I have a calorie range goal in mind, but it's a long-term average. So I don't worry about eating less one day or more another, but I do worry if it doesn't balance out over a week or so. If I go overboard, I try to get back on track as soon as possible. I leave enough room for a treat every day. Some days it's a big treat (I've got a recipe for Oatmeal with Pear in the Recipes section, and that's nearly 400 calories for a bowl); some days it's a single square of Lindt 85% dark chocolate (53 calories). I like to snack in the evenings, so I save my calories for evening snacking. I try to get at least 100g of protein and 25g of fiber every day, and mostly I succeed. I drink a lot of water, because I like water.

I do exercise.

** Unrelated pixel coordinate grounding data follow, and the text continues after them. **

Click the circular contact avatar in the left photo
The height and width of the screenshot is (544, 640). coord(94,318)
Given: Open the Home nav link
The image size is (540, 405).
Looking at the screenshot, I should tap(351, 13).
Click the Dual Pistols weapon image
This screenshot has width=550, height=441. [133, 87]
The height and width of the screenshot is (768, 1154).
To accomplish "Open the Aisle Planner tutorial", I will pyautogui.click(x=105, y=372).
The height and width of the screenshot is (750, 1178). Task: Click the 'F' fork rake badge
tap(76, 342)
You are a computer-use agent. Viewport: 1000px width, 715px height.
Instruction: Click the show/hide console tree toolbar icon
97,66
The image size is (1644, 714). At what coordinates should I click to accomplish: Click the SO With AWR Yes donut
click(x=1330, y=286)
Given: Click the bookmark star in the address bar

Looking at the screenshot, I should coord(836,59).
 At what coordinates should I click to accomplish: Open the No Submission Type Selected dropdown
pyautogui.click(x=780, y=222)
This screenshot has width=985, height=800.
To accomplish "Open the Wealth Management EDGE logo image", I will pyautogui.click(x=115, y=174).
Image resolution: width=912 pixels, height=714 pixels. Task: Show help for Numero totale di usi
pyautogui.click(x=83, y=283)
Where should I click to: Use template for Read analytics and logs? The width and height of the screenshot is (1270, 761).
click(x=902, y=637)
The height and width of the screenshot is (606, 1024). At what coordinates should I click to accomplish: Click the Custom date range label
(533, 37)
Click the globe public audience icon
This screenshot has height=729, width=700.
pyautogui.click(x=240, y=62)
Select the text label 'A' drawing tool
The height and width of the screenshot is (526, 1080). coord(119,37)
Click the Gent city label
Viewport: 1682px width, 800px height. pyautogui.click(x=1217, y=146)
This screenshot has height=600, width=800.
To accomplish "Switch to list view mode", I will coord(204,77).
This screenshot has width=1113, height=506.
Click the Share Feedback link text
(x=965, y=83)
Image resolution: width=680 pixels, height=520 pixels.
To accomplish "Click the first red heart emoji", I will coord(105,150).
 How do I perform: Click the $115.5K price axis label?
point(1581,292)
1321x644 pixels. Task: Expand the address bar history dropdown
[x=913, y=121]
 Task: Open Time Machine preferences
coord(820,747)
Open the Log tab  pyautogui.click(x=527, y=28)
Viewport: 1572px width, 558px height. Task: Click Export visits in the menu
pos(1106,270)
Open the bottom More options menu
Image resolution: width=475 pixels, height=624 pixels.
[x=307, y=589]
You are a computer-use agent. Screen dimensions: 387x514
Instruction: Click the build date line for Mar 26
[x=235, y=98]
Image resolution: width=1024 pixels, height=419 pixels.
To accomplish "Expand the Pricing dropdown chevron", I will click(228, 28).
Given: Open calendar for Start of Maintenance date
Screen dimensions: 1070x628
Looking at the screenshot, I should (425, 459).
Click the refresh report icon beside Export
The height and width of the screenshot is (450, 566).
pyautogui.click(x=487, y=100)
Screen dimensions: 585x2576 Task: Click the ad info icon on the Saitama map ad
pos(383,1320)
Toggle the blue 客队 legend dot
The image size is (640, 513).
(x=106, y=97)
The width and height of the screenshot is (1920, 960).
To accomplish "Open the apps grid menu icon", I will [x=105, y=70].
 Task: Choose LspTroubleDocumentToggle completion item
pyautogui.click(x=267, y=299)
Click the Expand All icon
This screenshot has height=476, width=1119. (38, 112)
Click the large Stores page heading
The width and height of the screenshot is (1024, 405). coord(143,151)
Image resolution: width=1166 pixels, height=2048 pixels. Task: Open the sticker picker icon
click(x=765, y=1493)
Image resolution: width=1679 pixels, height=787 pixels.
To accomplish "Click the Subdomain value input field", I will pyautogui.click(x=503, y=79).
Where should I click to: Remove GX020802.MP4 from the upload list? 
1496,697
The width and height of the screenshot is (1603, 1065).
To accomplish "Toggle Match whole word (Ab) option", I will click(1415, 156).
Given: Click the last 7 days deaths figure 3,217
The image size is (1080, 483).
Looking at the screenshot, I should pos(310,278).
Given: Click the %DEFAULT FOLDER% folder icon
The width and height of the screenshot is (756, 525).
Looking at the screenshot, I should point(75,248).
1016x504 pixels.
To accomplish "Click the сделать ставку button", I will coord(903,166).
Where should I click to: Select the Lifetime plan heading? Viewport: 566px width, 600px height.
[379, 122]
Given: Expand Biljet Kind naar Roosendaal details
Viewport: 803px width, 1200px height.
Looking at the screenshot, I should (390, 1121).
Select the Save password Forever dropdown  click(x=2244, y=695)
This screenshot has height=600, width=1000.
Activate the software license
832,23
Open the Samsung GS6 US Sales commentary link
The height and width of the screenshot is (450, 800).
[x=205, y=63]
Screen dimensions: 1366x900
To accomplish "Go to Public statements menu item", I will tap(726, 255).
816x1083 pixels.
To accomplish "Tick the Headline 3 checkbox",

When I was first starting to exercise, I found a 15-minute-a-day plan I could commit to doing every day. After about 3 months of that, I got bored, so now I'm doing something else. At the moment, it's 10,000 steps a day (which for me means adding about a 2-mile walk plus spending my evening moving around the house, rather than sitting on my rear). When I get bored with that, I'll do something else, either instead or in addition to.

I weigh myself every day, which is very much a personal choice thing. I find that I've never had a problem either losing or maintaining (depending on which was my goal) when I weighed every day. And I've gained weight very, very quickly (to the tune of 40+ pounds in 6 weeks one time, which was in large part related to going off some medication - but I ate every one of the calories to get me there) when I wasn't weighing every day. I've done it long enough that I know when to expect gains, what weeks I'm not going to see any movement on the scale, and what weeks I'll see big losses. So if I'm up or down 2 pounds from the previous day, it's not a big deal. I use the Hacker's Diet software (free online thing) to calculate the long-term trend, and that's what I use to make sure I'm on track.